La Sala de Apelaciones de la Corte Penal Internacional (CPI) ratificó este miércoles su jurisdicción sobre el caso del expresidente de Filipinas, Rodrigo Duterte. La decisión se produjo tras rechazar por completo el recurso de la defensa, que incluía una solicitud de liberación inmediata e incondicional.
Los magistrados, por mayoría, respaldaron un fallo anterior de la Sala de Cuestiones Preliminares I, que en octubre había establecido que la CPI puede investigar los presuntos crímenes ocurridos durante la «guerra contra las drogas» en Filipinas entre 2011 y 2019, periodo en el cual el país era miembro del tribunal.
Filipinas notificó su salida del Estatuto de Roma, que es la base de la CPI, en marzo de 2018, y esta se hizo efectiva un año después. Sin embargo, la CPI mantiene jurisdicción sobre los crímenes presuntamente cometidos durante el tiempo que el país estuvo suscrito al tratado.
La Sala enfatizó que los artículos del Estatuto sobre el ejercicio de la jurisdicción deben ser leídos junto con el artículo que regula la retirada de los Estados. Los magistrados abogaron por una interpretación “sistemática” del tratado que busca prevenir la impunidad en casos de crímenes graves.

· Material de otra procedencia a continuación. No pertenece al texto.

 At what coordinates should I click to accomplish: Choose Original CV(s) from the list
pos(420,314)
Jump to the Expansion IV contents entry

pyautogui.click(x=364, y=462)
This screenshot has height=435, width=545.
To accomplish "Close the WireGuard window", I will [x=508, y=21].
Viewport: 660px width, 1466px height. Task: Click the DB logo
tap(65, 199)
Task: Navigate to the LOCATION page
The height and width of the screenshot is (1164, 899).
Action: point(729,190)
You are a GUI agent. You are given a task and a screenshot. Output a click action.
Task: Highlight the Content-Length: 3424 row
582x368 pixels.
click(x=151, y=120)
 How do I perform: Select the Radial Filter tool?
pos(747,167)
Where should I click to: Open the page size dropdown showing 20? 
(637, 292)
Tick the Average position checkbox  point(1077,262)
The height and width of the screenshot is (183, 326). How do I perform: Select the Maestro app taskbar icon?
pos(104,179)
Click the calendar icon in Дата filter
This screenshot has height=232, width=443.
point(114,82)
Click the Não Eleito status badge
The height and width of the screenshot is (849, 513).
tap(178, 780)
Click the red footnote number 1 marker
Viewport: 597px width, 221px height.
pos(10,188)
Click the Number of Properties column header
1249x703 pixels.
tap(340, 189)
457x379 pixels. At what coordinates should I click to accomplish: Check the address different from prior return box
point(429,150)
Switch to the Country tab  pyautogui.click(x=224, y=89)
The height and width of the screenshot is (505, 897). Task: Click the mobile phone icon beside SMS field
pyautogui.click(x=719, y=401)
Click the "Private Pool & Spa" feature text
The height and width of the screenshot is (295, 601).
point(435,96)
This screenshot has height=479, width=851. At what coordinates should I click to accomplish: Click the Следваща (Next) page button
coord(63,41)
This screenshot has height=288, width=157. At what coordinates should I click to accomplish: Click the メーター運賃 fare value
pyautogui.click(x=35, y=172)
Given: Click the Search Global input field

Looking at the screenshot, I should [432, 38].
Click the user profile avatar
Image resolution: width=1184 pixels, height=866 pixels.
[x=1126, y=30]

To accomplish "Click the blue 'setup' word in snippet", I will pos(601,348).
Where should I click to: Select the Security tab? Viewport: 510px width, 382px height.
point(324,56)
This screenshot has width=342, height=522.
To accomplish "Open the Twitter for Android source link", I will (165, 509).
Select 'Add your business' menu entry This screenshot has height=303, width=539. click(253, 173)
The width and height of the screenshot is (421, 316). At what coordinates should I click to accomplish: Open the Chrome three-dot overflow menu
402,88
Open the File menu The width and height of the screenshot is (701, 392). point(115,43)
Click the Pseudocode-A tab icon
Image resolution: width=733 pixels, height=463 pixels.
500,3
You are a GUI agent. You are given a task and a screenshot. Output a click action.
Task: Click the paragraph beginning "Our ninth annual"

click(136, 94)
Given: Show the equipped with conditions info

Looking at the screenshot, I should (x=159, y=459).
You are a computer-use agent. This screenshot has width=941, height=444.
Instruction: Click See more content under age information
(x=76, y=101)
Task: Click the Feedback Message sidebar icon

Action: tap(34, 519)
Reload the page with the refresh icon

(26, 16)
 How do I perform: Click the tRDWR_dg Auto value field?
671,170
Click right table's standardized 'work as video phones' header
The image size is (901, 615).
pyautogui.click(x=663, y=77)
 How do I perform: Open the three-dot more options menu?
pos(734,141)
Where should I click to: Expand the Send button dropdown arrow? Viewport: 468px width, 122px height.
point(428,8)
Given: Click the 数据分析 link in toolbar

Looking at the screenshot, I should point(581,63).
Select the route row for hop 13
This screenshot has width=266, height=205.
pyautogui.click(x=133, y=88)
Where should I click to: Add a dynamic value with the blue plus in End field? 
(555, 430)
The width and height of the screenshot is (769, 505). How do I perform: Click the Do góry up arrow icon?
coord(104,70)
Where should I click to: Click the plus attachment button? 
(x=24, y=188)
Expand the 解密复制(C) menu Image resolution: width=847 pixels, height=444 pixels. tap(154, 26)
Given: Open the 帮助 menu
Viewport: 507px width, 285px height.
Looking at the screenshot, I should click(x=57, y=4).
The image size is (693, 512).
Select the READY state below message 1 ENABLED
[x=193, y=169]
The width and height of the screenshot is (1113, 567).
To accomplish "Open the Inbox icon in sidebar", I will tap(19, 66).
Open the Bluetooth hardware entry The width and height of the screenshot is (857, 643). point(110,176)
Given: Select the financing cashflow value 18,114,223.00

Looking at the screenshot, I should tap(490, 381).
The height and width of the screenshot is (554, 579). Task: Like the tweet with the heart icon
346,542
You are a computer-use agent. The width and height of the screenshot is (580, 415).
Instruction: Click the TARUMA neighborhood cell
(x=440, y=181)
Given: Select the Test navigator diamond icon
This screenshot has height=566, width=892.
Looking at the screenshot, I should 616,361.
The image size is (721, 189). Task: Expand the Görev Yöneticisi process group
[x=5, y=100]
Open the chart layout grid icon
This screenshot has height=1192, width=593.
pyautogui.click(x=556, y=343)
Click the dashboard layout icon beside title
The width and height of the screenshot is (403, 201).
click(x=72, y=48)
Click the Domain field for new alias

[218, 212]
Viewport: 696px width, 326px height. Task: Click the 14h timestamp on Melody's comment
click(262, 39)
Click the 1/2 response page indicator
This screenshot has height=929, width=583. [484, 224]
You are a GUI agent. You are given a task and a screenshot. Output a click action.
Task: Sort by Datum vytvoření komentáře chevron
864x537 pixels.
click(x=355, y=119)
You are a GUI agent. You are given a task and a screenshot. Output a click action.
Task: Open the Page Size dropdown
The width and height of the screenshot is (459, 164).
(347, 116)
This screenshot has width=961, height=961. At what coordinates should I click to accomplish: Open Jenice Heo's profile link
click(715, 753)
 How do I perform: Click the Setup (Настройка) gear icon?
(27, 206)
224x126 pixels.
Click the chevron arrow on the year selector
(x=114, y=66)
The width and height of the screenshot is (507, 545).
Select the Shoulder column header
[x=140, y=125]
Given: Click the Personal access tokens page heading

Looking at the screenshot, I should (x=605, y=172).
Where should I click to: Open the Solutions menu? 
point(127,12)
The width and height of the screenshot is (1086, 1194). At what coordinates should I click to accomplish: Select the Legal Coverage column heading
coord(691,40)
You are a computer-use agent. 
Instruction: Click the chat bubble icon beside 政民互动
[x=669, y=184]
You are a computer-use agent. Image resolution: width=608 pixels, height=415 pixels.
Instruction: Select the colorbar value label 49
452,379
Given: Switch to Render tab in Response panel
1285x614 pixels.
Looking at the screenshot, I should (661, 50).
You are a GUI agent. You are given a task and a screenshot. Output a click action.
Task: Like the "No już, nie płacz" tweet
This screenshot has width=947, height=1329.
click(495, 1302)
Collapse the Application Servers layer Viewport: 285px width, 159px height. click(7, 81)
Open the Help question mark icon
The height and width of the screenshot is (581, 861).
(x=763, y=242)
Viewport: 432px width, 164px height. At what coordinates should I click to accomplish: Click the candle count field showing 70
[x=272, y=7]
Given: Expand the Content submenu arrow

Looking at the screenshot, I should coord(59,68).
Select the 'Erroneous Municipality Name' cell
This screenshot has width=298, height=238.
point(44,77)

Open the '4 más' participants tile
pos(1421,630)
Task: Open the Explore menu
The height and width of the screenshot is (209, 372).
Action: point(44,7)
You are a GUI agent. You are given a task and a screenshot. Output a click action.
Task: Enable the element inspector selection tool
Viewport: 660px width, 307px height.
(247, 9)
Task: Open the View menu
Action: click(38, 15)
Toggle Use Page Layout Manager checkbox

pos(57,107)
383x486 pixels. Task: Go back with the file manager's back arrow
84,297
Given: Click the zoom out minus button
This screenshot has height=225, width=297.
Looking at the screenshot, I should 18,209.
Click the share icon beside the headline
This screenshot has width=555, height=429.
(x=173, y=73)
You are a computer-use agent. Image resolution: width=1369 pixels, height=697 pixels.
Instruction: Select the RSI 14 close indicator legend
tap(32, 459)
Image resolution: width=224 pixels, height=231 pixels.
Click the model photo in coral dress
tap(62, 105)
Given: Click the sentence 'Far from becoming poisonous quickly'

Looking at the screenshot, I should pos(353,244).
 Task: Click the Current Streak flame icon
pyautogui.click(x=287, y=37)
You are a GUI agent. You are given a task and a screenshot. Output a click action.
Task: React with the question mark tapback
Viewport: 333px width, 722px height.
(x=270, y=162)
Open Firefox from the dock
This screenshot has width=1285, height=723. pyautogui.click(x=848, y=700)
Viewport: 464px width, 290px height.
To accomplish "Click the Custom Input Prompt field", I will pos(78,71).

Además, argumentaron que permitir que un Estado eludiera responsabilidades al salir del Estatuto durante investigaciones correría en contra de los objetivos del tratado. Al mismo tiempo, la Corte aclaró que no puede ejercer su jurisdicción de manera indefinida tras la salida de un país del Estatuto, buscando un “equilibrio adecuado” entre las obligaciones de los Estados y el alcance de la CPI.
Duterte enfrenta acusaciones de crímenes de lesa humanidad, específicamente por asesinatos y tentativas de asesinato vinculados a su polémica política de drogas, que, según la Fiscalía, implicó un ataque sistemático contra la población civil.
El exmandatario fue detenido en Manila y entregado a la CPI en marzo de 2025, tras una orden de arresto inicialmente secreta. Su primera y única comparecencia se realizó ese mismo mes, mientras que la audiencia de confirmación de cargos tuvo lugar en febrero, aunque Duterte no estuvo presente, renunciando a asistir por medio de sus abogados.